**Exercise inputs**
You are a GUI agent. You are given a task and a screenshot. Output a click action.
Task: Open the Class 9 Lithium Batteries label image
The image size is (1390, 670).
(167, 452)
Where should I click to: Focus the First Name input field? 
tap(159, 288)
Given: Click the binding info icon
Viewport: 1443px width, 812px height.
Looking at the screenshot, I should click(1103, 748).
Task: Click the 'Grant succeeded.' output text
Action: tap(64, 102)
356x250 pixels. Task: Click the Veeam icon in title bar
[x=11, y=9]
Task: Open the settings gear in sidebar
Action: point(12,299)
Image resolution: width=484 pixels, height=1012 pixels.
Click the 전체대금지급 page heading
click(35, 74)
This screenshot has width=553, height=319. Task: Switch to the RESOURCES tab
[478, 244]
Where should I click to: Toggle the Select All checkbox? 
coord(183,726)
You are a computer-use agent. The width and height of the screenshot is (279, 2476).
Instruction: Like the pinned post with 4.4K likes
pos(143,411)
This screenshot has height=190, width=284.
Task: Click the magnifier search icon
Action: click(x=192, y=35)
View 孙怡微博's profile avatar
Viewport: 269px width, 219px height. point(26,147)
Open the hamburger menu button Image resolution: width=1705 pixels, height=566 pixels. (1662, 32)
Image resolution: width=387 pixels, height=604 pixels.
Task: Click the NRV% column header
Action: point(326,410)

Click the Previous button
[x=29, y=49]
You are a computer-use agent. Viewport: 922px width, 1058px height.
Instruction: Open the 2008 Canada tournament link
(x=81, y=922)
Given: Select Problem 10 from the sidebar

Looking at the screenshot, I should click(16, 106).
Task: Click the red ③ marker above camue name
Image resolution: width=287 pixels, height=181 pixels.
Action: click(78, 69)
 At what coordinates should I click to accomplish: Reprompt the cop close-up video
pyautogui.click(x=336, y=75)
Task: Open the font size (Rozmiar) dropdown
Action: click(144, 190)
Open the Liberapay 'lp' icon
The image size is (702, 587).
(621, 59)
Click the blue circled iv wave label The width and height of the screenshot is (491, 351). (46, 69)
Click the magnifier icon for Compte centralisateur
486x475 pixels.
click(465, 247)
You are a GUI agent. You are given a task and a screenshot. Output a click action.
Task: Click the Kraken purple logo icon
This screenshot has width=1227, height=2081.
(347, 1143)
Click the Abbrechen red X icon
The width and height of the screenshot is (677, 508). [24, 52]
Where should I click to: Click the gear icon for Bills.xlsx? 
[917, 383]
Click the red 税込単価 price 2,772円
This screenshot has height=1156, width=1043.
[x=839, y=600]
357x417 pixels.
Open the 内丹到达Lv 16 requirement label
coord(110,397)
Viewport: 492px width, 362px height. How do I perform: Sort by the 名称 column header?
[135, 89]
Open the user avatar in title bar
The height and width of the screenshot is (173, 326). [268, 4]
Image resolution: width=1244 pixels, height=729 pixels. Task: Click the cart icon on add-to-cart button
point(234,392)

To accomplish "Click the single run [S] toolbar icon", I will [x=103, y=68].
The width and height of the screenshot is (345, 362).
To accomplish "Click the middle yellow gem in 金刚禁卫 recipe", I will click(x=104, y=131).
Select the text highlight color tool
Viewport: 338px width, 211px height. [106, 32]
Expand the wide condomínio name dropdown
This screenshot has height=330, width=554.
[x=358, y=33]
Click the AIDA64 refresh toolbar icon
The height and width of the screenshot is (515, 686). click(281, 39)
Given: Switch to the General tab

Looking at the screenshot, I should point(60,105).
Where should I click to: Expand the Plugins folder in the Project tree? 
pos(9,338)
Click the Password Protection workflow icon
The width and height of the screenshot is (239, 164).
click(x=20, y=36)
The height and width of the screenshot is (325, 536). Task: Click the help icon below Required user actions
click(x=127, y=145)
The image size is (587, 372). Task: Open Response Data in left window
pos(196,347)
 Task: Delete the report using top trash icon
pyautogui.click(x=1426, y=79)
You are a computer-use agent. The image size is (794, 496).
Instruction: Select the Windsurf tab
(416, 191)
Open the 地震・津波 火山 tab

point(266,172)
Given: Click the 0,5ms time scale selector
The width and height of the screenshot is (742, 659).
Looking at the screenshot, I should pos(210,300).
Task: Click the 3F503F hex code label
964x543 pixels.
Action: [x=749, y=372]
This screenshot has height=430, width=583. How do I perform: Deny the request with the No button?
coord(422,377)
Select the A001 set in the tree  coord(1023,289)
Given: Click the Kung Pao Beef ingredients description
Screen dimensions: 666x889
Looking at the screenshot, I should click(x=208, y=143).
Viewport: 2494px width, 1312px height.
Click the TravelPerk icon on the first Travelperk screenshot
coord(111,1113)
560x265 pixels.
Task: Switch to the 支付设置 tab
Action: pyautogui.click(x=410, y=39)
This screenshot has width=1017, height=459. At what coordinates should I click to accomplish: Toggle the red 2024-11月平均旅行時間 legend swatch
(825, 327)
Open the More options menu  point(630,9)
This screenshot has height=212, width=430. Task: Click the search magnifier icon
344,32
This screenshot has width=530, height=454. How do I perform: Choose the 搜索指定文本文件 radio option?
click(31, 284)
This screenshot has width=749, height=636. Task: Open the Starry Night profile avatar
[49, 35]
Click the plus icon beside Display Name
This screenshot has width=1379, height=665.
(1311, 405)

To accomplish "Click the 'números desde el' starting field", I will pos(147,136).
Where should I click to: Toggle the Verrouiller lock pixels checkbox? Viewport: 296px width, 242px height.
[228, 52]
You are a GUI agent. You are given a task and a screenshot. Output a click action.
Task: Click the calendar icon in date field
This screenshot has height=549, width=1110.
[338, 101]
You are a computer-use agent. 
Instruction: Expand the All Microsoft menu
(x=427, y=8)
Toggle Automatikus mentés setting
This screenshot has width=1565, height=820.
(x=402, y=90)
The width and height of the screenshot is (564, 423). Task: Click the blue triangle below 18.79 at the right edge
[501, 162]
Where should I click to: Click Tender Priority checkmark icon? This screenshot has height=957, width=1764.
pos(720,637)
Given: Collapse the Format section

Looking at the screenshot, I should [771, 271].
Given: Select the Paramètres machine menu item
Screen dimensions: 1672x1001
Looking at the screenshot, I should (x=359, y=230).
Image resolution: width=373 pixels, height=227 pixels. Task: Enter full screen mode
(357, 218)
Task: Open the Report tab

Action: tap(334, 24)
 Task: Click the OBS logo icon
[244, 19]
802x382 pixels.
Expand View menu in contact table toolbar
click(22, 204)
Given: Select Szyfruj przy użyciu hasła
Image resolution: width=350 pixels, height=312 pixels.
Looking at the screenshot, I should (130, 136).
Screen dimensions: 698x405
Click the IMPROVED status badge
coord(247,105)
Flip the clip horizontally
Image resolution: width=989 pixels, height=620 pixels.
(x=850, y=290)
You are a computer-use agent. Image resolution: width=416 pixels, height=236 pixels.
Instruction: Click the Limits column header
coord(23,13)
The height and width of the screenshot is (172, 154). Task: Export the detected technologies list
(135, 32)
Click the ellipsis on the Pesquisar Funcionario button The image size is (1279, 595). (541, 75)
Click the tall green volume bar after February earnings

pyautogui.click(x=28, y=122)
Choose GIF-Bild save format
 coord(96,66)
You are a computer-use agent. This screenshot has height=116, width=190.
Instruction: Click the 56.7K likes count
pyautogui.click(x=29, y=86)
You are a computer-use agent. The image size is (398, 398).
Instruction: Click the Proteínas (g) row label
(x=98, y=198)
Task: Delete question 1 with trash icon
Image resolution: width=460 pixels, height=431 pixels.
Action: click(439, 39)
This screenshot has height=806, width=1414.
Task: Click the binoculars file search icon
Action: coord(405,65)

**Work to be completed**
Copy out, word for word, only the lines from the one with "Click the tall" through the last line of the material above.

**Output of the task**
Click the tall green volume bar after February earnings

pyautogui.click(x=28, y=122)
Choose GIF-Bild save format
 coord(96,66)
You are a computer-use agent. This screenshot has height=116, width=190.
Instruction: Click the 56.7K likes count
pyautogui.click(x=29, y=86)
You are a computer-use agent. The image size is (398, 398).
Instruction: Click the Proteínas (g) row label
(x=98, y=198)
Task: Delete question 1 with trash icon
Image resolution: width=460 pixels, height=431 pixels.
Action: click(439, 39)
This screenshot has height=806, width=1414.
Task: Click the binoculars file search icon
Action: coord(405,65)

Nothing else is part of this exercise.